His goal is to make Nashville one of the premier pickleball destinations in the world, which will “fill up a lot of hotel rooms and sell a lot of real estate.”

At home in roomy suburbs

Williamson and Sumner counties are at least as enthusiastic about pickleball as Nashville. And with newer facilities and plenty of open land, Middle Tennessee’s suburbs are taking the lead in pickleball facilities.

Music City Pickleball, ironically, plays in Williamson County, at TOA Sports Performance Center off Mallory Station Road. There also are dedicated facilities at the Williamson County Rec Center in Fairview, at Franklin Recreation Complex, Longview Recreation Center, Nolensville Recreation Complex and Academy Park.

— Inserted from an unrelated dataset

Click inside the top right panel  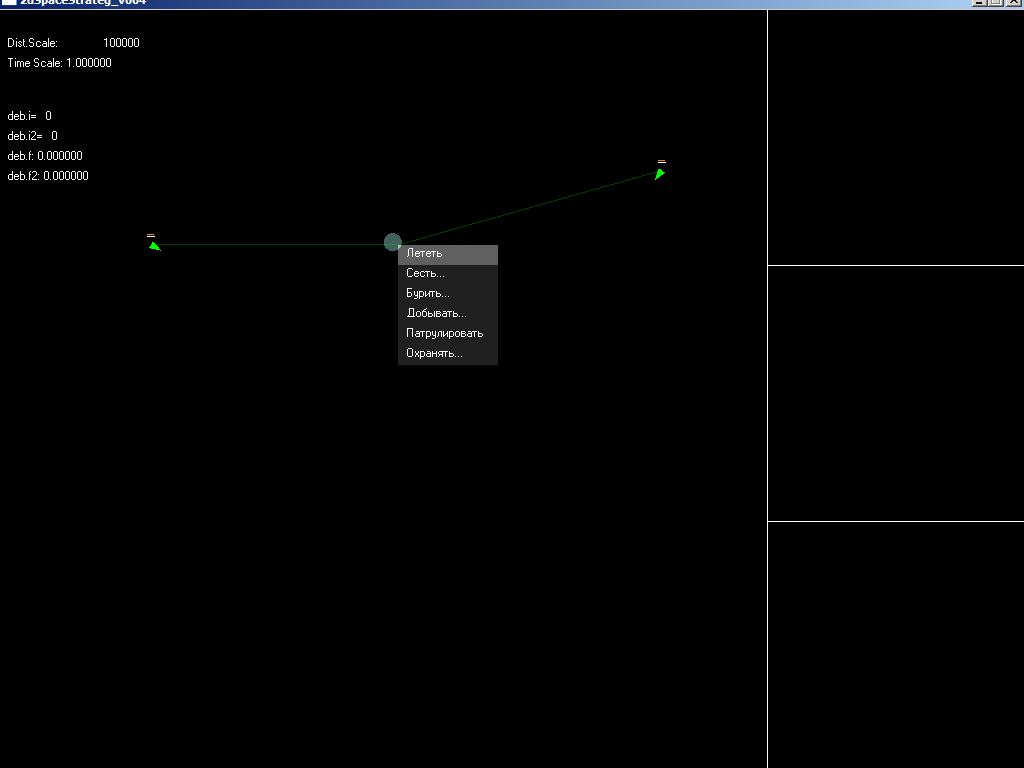point(895,138)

That distribution is in line with the national wave of pickleball, which seems to have squeezed itself into town while also lodging firmly in the suburbs.

Having conquered the suburbs and cyberspace, pickleball also is horning in on broadcast airwaves: The national pickleball championships were broadcast this year on Fox Sports 2. It’s a small channel, described by Bo Sacks as “like The Ocho from the movie ‘Dodgeball.’”

There’s even occasional chatter about a plan to add pickleball to the Olympics.

For now, it’s just hopeful chatter. But pickleball is a sport that thinks positive, and true believers will doubtless keep the flame alive.